[Dataset records]:
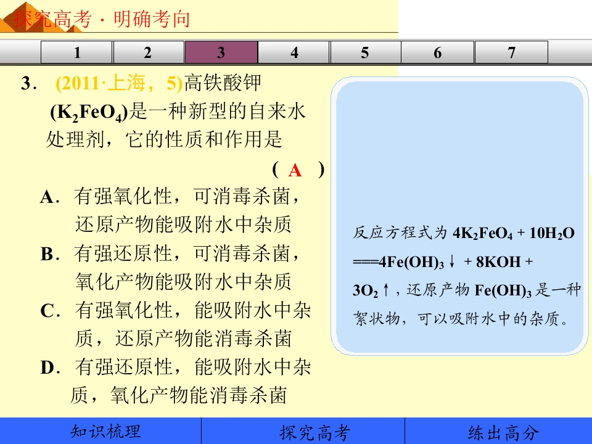Select question tab number 1

coord(76,52)
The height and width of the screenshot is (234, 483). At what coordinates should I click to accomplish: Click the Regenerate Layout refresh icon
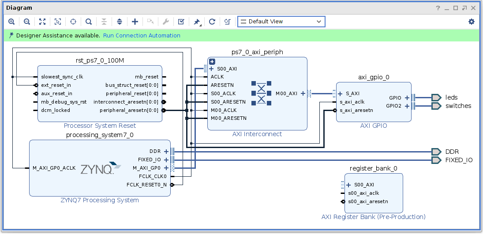[212, 22]
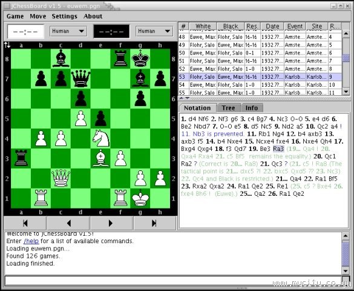Switch to the Tree tab
The height and width of the screenshot is (291, 354).
[x=229, y=108]
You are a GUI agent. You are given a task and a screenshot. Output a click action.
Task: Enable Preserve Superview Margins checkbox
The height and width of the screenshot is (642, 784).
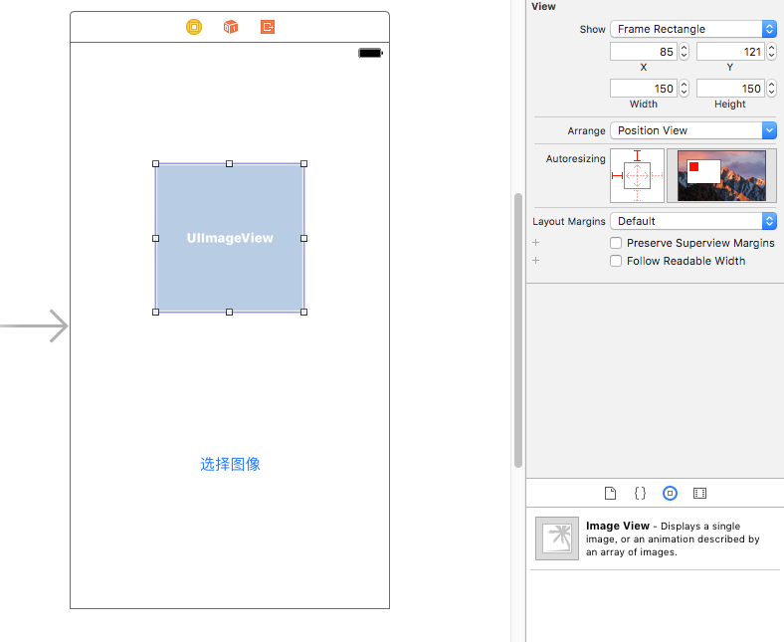(x=616, y=243)
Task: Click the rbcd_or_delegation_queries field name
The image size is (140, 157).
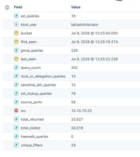Action: (x=43, y=76)
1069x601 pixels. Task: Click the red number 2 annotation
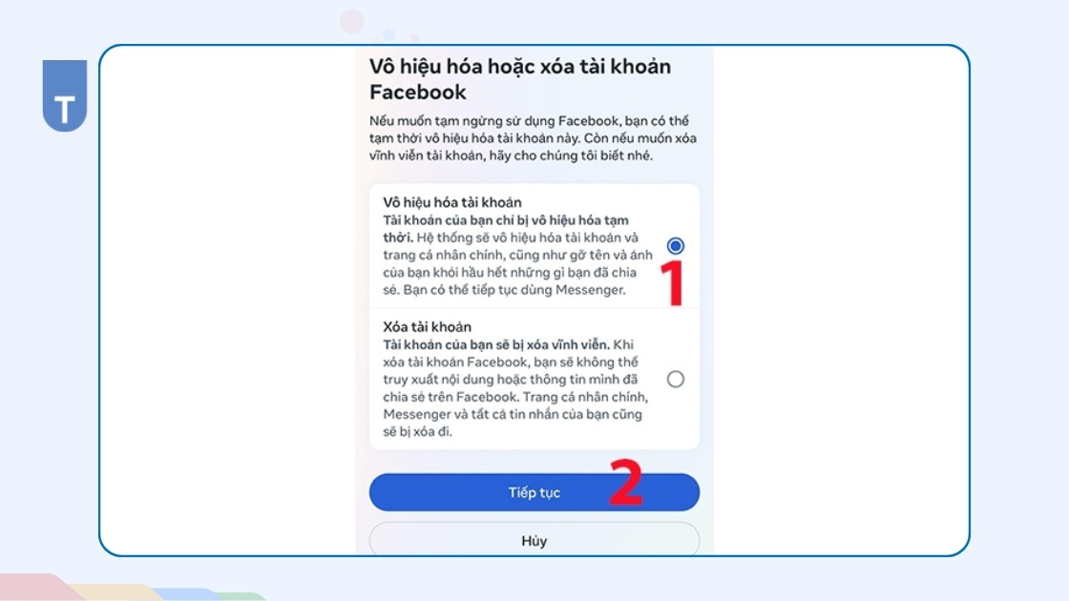coord(626,482)
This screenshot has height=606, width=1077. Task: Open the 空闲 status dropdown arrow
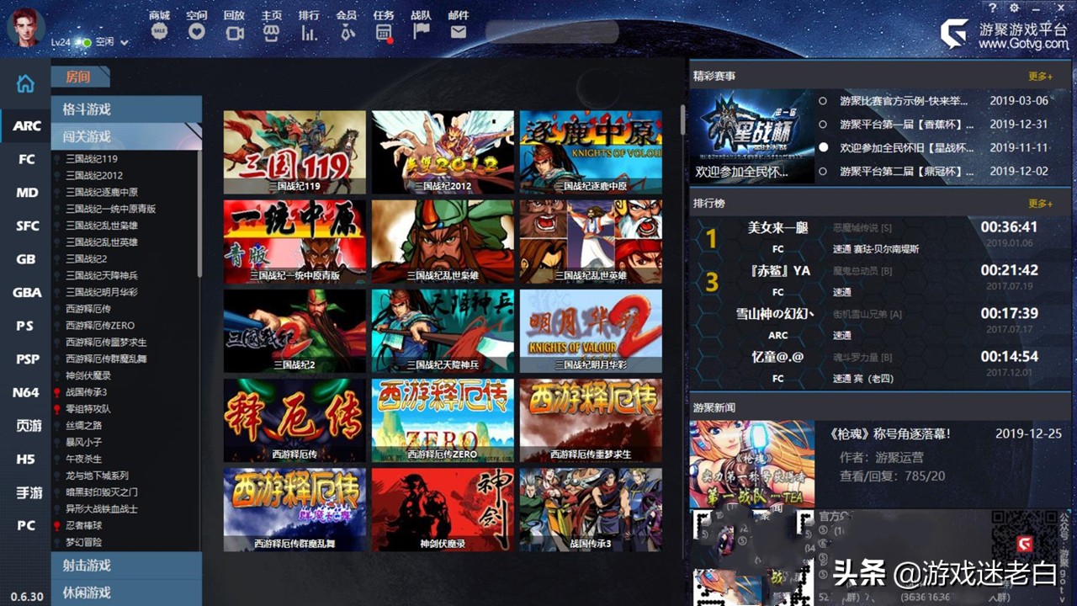click(x=125, y=42)
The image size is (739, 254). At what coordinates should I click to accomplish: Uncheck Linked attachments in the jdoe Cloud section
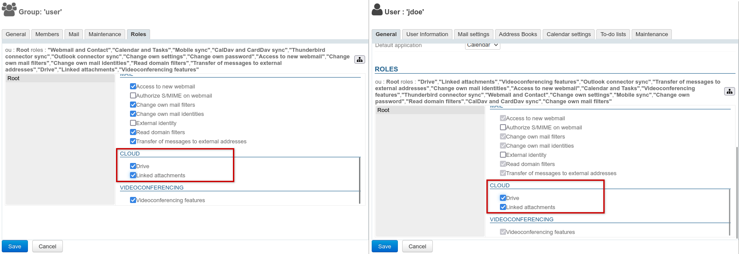(503, 207)
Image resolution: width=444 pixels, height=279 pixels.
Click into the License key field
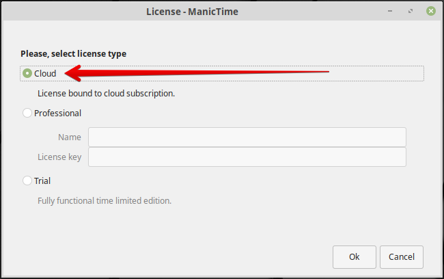[247, 157]
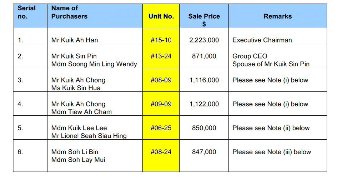The height and width of the screenshot is (180, 352).
Task: Click the "Sale Price $" column header
Action: click(204, 20)
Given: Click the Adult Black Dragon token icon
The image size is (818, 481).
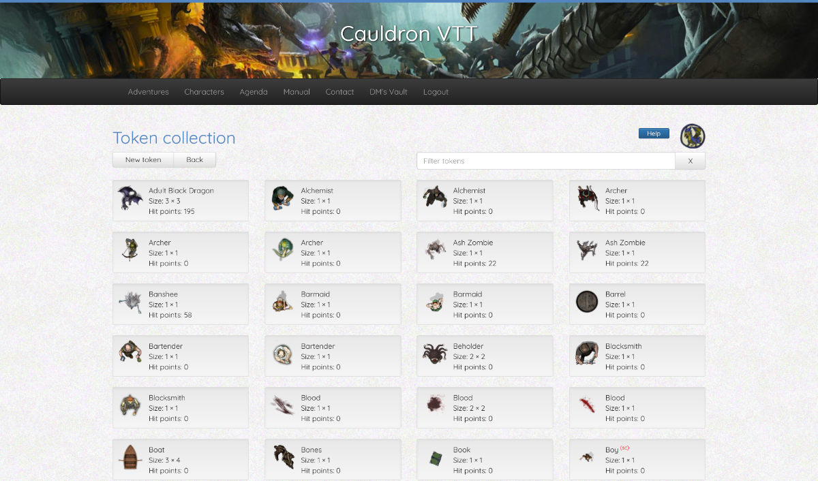Looking at the screenshot, I should [130, 199].
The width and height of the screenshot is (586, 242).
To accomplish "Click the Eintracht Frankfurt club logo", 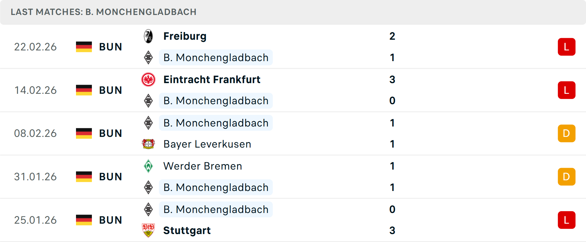I will (148, 79).
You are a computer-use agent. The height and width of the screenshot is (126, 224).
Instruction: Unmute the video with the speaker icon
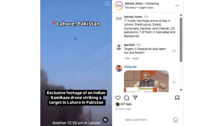pyautogui.click(x=106, y=120)
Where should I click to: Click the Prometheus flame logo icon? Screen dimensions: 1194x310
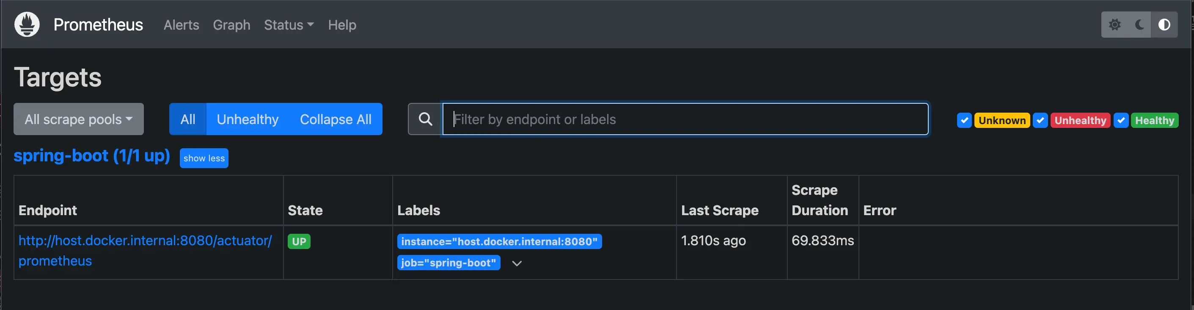coord(27,25)
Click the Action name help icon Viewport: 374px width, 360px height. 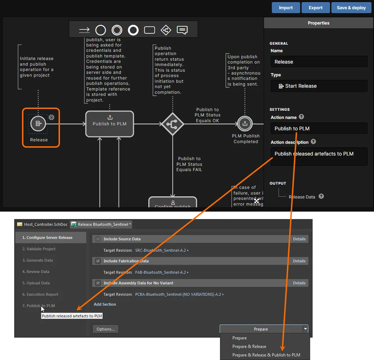point(301,117)
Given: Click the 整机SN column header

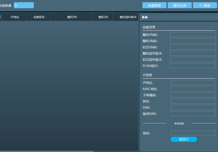Looking at the screenshot, I should coord(103,17).
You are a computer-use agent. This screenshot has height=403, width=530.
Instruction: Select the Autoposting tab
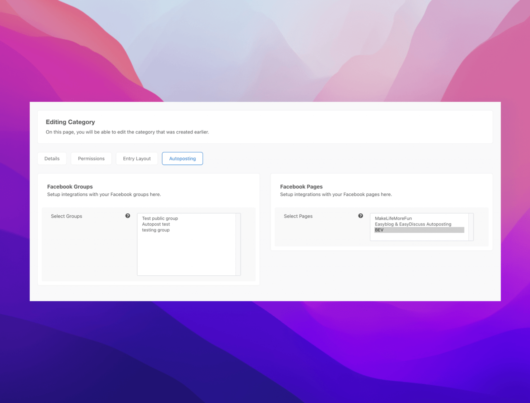coord(182,159)
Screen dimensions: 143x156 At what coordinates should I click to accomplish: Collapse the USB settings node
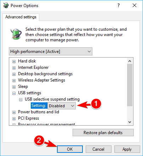(x=14, y=93)
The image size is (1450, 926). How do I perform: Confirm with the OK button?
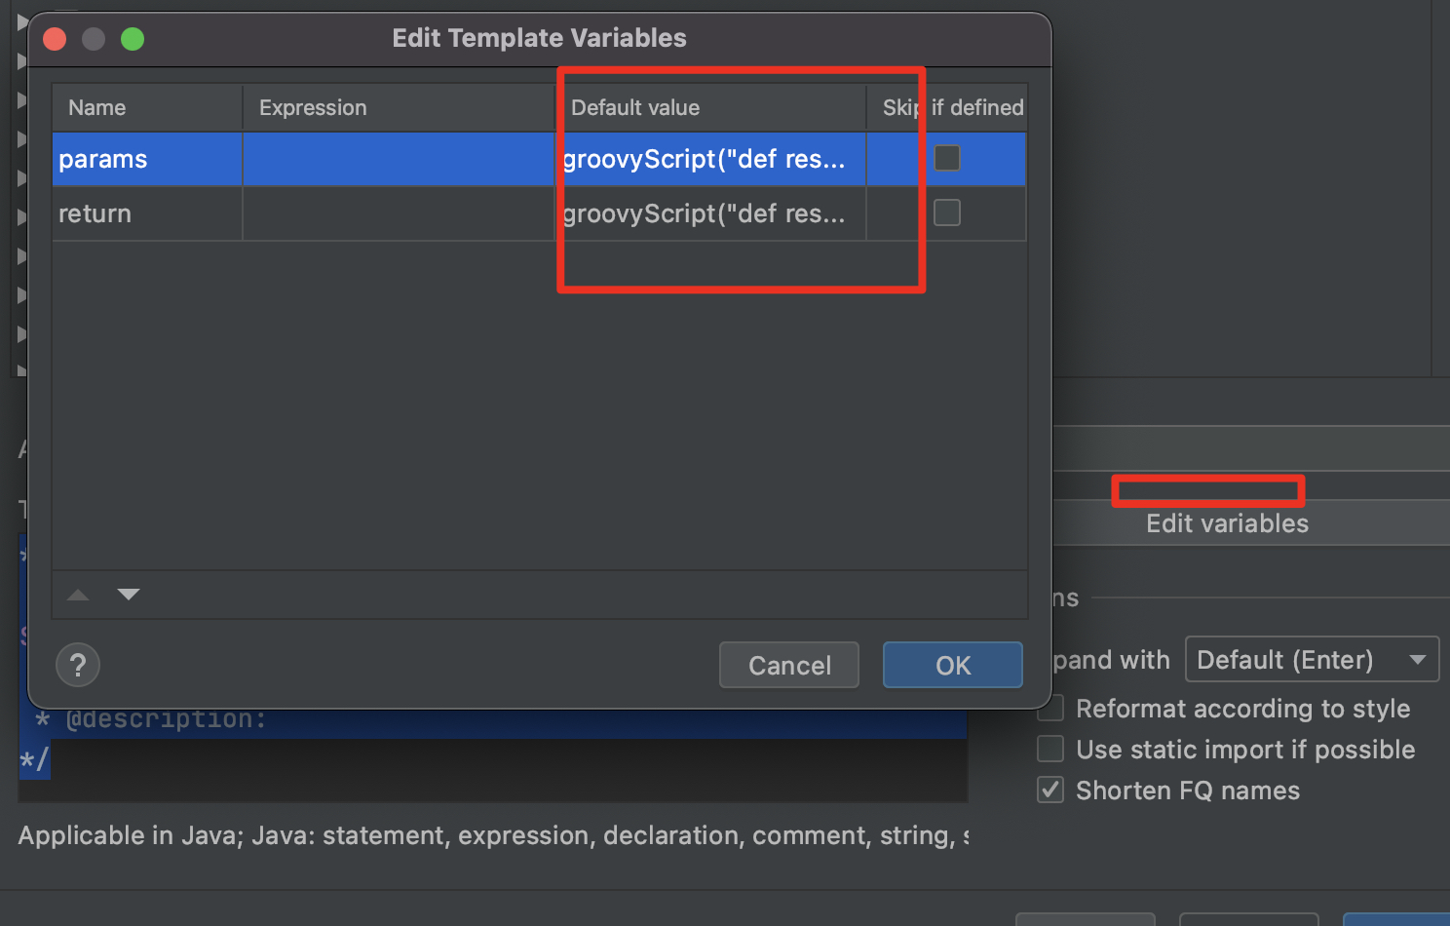tap(952, 666)
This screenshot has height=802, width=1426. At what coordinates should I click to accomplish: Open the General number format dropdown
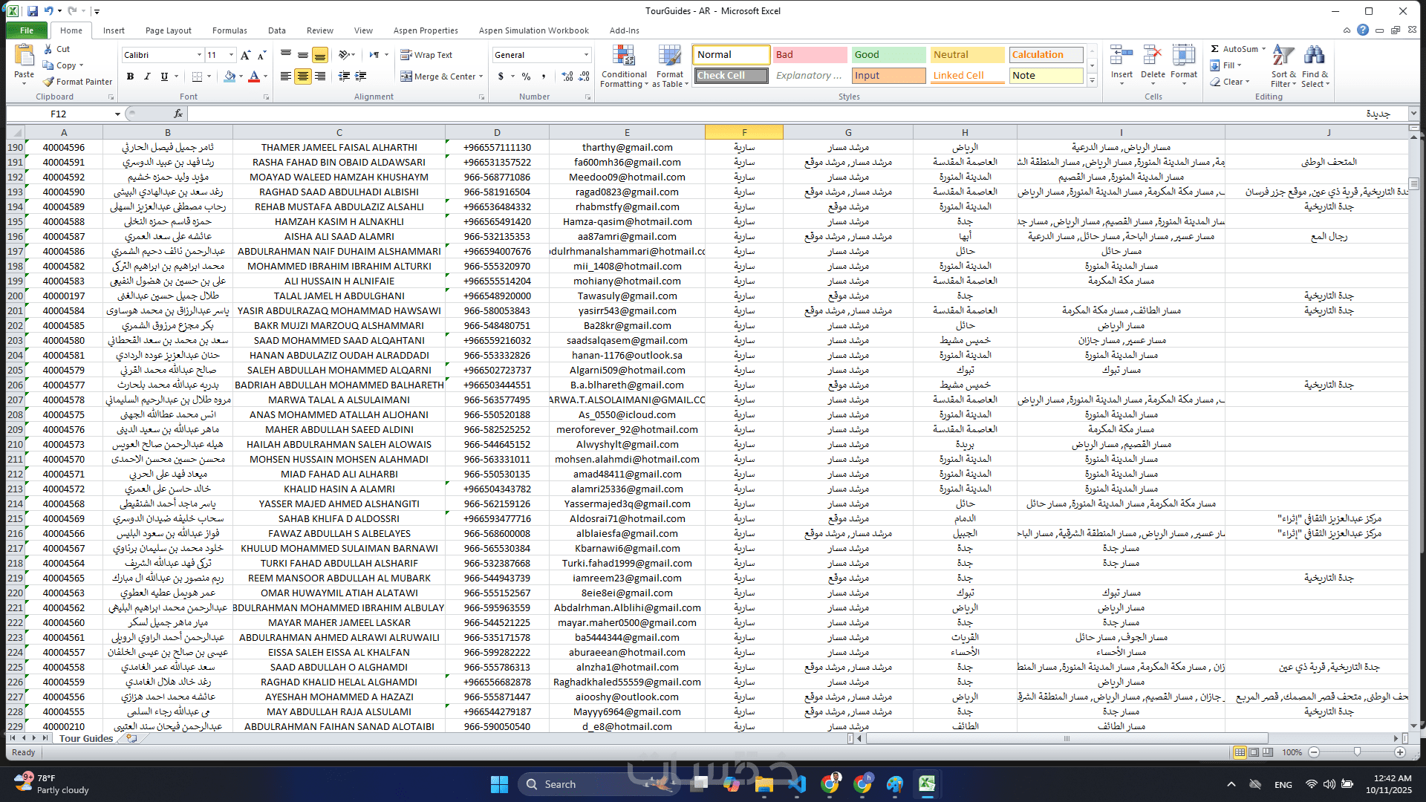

[Exercise aim]:
Revise the records from their start through the line containing "(x=616, y=243)", replacing "checkbox" with "check box" and leaving everything else unchanged. Omit the pictures from your output.

[Answer to the task]:
Select question tab number 1

coord(76,52)
The height and width of the screenshot is (234, 483). At what coordinates should I click to accomplish: Click the Regenerate Layout refresh icon
[212, 22]
Switch to the Tree tab
The height and width of the screenshot is (291, 354).
[x=229, y=108]
You are a GUI agent. You are given a task and a screenshot. Output a click action.
Task: Enable Preserve Superview Margins check box
The height and width of the screenshot is (642, 784).
(x=616, y=243)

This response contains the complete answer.